• [À VOUS]:
Répondez à ces questions à partir du texte sur le doppler transcrânien ci-dessous :
(a) Quelle est la cause la plus fréquente de faux diagnostic positif ?
(b) Pour quoi le doppler transcrânien est-il intéressant dans les malformations artérioveineuses ?
(c) Quelle zone mal étudiée est citée en particulier à propos des anévrismes intracrâniens ?

• [TEXTE FOURNI]:
# # # # # # #
La cause la plus fréquente de faux diagnostic positif est
l’hypervolémie induite.
2- Malformations artérioveineuses
:
Les artères qui alimentent une malformation artérioveineuse
présentent une augmentation de flux avec des vitesses élevées, une
diminution de l’IP et une diminution de la réactivité au CO2.
Le doppler transcrânien n’est pas utilisé en temps que
méthode diagnostique mais est intéressant pour la surveillance des
malformations artérioveineuses traitées.
3- Anévrismes intracrâniens
:
À l’heure actuelle, le doppler transcrânien n’est pas utilisé pour le
dépistage des anévrismes intracrâniens en raison d’une résolution
spatiale encore insuffisante et de zones mal étudiées, en particulier
la fosse postérieure.
Cependant, les travaux récents en doppler
couleur avec injection intraveineuse de produit de contraste et
l’imagerie 3D laissent augurer un avenir intéressant du doppler dans
la pathologie anévrismale cérébrale.
Son rôle dans la
surveillance des anévrismes traités, pour contrôler la perméabilité
de l’artère traitée, et surtout pour mettre en évidence les reperméabilisations du sac anévrismal, a déjà été montré.
# # # # # # #
Données enregistrées:
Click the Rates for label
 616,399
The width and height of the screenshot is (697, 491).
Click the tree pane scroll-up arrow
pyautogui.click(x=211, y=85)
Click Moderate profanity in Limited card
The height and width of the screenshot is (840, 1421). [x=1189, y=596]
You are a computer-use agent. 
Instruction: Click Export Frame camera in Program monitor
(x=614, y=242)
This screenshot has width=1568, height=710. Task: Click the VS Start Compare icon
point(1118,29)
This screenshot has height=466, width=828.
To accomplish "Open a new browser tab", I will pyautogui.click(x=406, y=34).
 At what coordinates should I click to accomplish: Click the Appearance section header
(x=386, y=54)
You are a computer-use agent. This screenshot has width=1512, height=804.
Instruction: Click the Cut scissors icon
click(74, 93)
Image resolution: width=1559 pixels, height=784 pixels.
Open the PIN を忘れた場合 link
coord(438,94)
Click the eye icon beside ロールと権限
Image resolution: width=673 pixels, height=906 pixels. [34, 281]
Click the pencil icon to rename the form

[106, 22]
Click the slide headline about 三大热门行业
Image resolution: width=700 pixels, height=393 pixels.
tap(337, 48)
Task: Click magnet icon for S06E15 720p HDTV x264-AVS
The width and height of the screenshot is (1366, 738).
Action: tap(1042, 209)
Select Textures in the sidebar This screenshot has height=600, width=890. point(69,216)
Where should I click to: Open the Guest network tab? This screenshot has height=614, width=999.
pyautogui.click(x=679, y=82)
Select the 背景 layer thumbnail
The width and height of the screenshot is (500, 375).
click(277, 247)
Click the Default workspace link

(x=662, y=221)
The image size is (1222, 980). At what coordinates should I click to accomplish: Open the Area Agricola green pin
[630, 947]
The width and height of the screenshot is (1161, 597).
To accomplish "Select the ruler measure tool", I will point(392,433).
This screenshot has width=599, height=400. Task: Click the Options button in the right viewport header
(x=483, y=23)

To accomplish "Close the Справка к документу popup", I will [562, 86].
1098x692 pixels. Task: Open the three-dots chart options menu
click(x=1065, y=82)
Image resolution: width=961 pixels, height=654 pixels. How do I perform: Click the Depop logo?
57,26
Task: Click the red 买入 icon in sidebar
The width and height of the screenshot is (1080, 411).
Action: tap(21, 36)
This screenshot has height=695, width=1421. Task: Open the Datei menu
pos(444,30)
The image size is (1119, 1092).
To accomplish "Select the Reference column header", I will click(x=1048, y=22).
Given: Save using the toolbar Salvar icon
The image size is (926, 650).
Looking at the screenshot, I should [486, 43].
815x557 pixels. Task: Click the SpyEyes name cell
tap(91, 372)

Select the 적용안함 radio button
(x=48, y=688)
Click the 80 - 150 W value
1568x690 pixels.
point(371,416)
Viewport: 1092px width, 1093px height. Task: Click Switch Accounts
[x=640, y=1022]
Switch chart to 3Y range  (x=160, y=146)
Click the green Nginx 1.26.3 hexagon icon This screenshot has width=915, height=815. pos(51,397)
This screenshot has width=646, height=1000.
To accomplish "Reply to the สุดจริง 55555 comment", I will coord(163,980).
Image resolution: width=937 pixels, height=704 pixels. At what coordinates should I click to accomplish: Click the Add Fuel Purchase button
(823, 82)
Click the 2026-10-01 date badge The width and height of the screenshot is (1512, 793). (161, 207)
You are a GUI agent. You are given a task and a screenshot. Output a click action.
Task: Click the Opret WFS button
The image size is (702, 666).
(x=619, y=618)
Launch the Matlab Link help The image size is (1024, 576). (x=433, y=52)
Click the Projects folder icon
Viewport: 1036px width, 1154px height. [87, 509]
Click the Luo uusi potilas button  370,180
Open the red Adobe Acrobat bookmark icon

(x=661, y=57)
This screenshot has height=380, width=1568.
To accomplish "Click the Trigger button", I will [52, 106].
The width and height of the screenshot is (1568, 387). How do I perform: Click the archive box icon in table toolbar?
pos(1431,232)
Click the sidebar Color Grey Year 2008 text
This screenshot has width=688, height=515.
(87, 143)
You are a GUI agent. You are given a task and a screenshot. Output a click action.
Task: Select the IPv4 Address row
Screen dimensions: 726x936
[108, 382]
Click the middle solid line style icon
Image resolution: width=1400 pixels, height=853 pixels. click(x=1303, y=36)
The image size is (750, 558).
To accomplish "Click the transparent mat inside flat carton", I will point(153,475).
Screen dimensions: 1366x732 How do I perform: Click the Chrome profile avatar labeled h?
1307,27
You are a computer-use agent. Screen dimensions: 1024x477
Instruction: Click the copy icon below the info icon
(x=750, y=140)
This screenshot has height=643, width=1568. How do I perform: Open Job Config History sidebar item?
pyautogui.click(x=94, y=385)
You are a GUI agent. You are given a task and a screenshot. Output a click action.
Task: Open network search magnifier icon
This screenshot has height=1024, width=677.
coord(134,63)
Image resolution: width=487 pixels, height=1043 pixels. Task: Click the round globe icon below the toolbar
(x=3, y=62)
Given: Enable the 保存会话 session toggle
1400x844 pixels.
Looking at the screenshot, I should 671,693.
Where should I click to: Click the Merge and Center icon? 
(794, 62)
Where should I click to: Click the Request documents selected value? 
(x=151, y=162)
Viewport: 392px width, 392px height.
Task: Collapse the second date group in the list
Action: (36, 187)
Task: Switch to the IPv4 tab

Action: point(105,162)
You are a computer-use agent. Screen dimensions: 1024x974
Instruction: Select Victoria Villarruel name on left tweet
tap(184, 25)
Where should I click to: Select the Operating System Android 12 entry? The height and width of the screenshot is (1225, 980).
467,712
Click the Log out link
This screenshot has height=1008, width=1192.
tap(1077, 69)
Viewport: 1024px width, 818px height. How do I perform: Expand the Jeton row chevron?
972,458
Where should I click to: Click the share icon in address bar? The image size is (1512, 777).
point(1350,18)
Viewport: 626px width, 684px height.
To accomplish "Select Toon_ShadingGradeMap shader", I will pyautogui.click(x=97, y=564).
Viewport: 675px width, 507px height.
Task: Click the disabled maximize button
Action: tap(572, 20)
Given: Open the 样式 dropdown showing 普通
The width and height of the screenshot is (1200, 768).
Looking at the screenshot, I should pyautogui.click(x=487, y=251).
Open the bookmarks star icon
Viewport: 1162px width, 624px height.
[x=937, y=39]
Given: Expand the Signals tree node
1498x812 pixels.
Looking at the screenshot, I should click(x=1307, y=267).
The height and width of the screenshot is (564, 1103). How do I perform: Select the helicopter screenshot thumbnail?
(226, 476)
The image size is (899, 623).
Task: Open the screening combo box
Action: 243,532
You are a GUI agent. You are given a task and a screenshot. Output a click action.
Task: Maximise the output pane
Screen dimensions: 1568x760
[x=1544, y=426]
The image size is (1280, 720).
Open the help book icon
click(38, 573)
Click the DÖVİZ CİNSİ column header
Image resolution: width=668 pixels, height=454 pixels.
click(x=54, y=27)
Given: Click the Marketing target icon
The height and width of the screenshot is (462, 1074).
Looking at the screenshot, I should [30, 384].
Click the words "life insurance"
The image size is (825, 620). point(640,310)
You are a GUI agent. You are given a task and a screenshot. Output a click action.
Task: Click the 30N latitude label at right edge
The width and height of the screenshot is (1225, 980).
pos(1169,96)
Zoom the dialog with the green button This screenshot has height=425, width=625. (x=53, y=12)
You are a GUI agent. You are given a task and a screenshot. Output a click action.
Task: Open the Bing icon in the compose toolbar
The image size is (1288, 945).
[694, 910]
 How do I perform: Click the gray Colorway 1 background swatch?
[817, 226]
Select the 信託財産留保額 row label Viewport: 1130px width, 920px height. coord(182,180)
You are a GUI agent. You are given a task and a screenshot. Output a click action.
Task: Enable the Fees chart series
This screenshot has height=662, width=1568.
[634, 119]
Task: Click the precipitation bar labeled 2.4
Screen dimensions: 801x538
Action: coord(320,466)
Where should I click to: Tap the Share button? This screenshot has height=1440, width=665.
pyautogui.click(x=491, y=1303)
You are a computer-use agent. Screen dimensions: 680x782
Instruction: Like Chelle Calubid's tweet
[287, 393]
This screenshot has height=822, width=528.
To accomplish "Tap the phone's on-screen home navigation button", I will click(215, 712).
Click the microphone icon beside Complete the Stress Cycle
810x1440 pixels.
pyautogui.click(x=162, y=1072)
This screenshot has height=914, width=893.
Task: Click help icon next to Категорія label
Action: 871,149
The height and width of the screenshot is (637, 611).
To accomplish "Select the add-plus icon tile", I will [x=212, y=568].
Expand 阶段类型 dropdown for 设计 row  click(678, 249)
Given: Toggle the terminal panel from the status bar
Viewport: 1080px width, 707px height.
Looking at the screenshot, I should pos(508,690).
# # # # # # #
• [RÉSULTAT OBTENU]:
(a) L’hypervolémie induite.
(b) Pour la surveillance des malformations artérioveineuses traitées.
(c) La fosse postérieure.